AI rules for platform engineering encode: infrastructure patterns (how services are provisioned, configured, and connected), service standards (naming conventions, API patterns, observability requirements), and automation conventions (CI/CD templates, deployment strategies, rollback procedures). When a developer asks the AI to create a new service: the AI should generate code that follows the platform's golden path, not a custom approach.

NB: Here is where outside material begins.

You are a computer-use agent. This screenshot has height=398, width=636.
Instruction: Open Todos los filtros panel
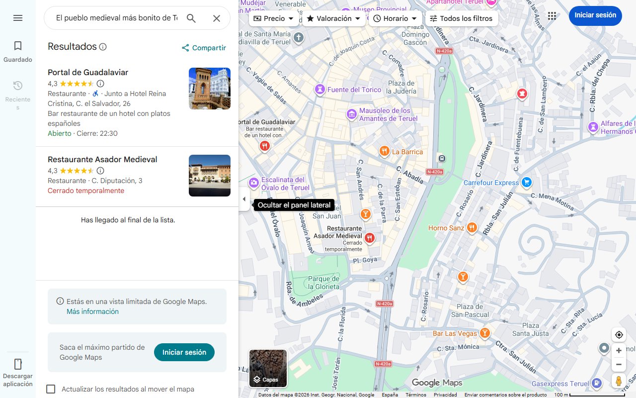[462, 18]
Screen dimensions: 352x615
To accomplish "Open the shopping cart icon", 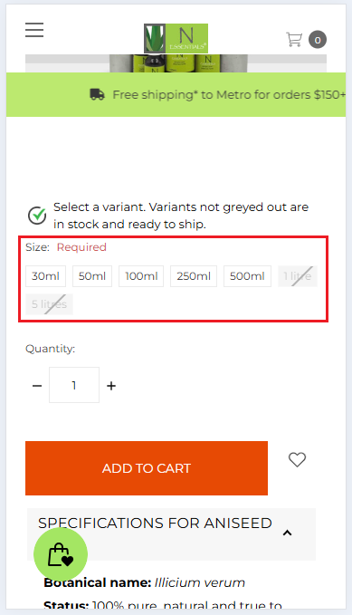I will click(294, 39).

The platform team's relationship with AI rules: the platform team both consumes AI rules (using them to build platform services) and produces AI rules (the golden path patterns become AI rules for product teams). AI rule: 'Platform team AI rules serve two purposes: guide the platform team's own development AND define the patterns that product teams should follow when using the platform.'

Golden Path Patterns as AI Rules

Service creation golden path: when a developer creates a new microservice, the golden path defines: language and framework (e.g., Go with Echo, TypeScript with Fastify), project structure (cmd/, internal/, pkg/ for Go; src/routes/, src/services/ for TypeScript), configuration management (environment variables via the platform's config service), database provisioning (self-service database creation with standard naming), and CI/CD pipeline (standardized GitHub Actions or equivalent). AI rule: 'New service: follow the golden path template. Generate the standard project structure, standard configuration loading, standard health check endpoint, and standard CI/CD pipeline. Do not invent a custom project structure.'

Deployment golden path: the platform defines how services are deployed. Containerization (Dockerfile following the platform's base image and multi-stage build pattern), Kubernetes manifests (Helm chart or Kustomize following platform standards), deployment strategy (blue-green, canary, rolling — as defined by the platform), and observability (standard metrics, logging, and tracing configuration). AI rule: 'Deployment configuration: use the platform's base image, follow the Helm chart template, configure the standard deployment strategy, and include observability hooks. Do not create custom Dockerfiles or deployment scripts that diverge from the platform standard.'

The golden path is opinionated by design. It trades flexibility for consistency and speed. AI rule: 'The golden path is the default. Deviations require justification. The AI should generate golden-path-compliant code unless the developer explicitly requests a deviation and provides a reason. This is how platform engineering makes the right thing the easy thing.'

💡 The Golden Path Trades Flexibility for Speed

A developer who follows the golden path: creates a production-ready service in hours (template, deploy, monitor — done). A developer who deviates: spends days configuring custom infrastructure, debugging non-standard deployments, and missing observability hooks. The golden path is not a restriction — it is an acceleration. The AI should default to the golden path and only deviate when the developer explicitly explains why the standard approach does not work for their use case.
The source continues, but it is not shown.